Ada beberapa Guru yang memang tidak mengajar Dede mempertanyakan benar tidak kalau anak ini tidak bisa membaca. Salah seorang Guru yang pernah mengetes langsung Dede ketika ulangan lalu memberikan penjelasannya.
            “Anak ini saya suruh menuliskan beberapa nama Guru dan TU yang kebetulan namanya hanya satu kata”
            “Soal yang pertama disuruh menulis SOLEMAN”
            “Ditunggu beberapa menit anak ini belum juga menyelesaikan jawaban”
            “Setelah waktu dinyatakan habis ternyata jawabannya tidak sesuai”
            “Pertanyaan kedua disuruh menulis nama KASMALI”
            “Pertayaan kedua pun sama anak membutuhkan waktu yang cukup lama”
            “Setelah dilihat jawabannya ternyata salah”
            “Pertanyaan berikutnya ZAETUN”
            “Pertayaan ini pun tidak bisa dituliskan dengan benar”
            “Dua soal yang lainnya dijawab dengan salah pula”
            “Jadi bisa disimpulkan kalau anak ini tidak bisa membaca sama sekai”
Guru yang tadi sempat mempertanyakan kini  menjadi mengerti. Kalau begitu anak memang bisa disimpulkan tidak bisa membaca.
            Lalu dari mana ia menjawab soal-soal essay dengan benar? Inilah yang menjadi pertanyaan.

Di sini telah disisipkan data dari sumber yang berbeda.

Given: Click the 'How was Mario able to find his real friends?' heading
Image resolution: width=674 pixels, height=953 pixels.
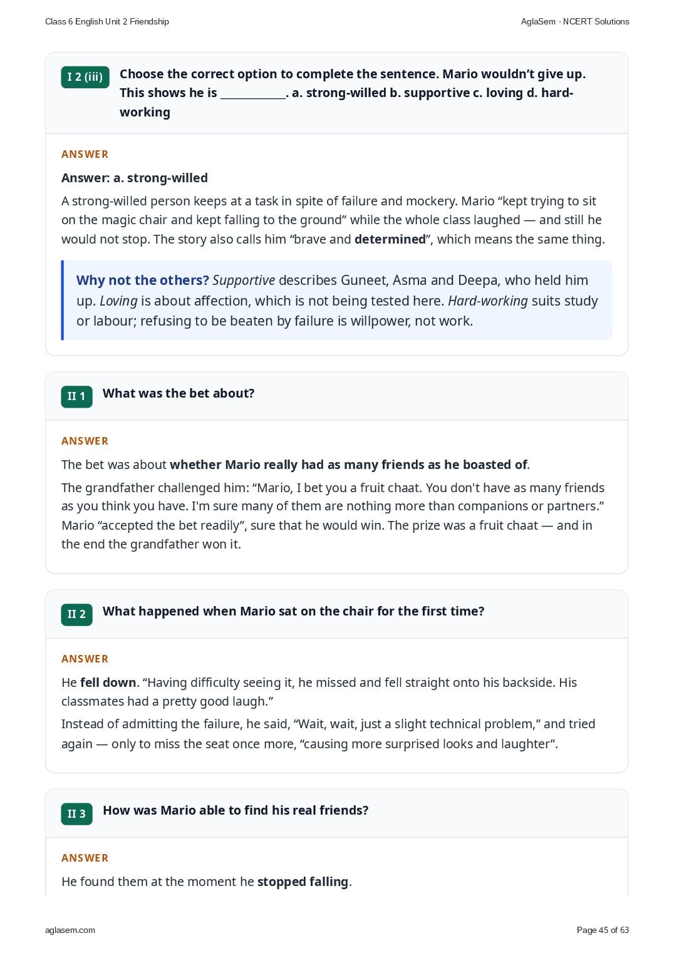Looking at the screenshot, I should [236, 810].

Sebab kalau anak tidak bisa membaca maka ia juga tidak akan bisa menulis. Selama ini kalau ada soal essay si anak dengan gampang bisa menjawabnya. Mulailah beberapa Guru menelaah dari mana si anak bisa menjawab soal-soal essay. Kalau menjawab pilihan ganda si anak pasti bisa karena hanya memilih salah satunya. Dari teori peluang maka ada kemungkinan si anak bisa menjawab dengan benar . Sementara kalau essay? Inilah yang sempat menjadi pertanyaan Guru.
            Diteliti dari mulut ke mulut akhirnya diketahui kalau Dede ternyata mendapatkan jawaban essay dari temannya. Temannya ini disuruh menulis di lembar jawaban si Dede. Sebagai imbalannya si anak yang membantu Dede suka diberi jajan . Dari sinilah mulai ketahuan kalau Dede ternyata pintar sekali memanfaatkan  kemampuannnya. Beberapa anak dengan senang membantu Dede Priyono. Siapa sih yang tidak senang kalau waktu istirahat diberi jajan?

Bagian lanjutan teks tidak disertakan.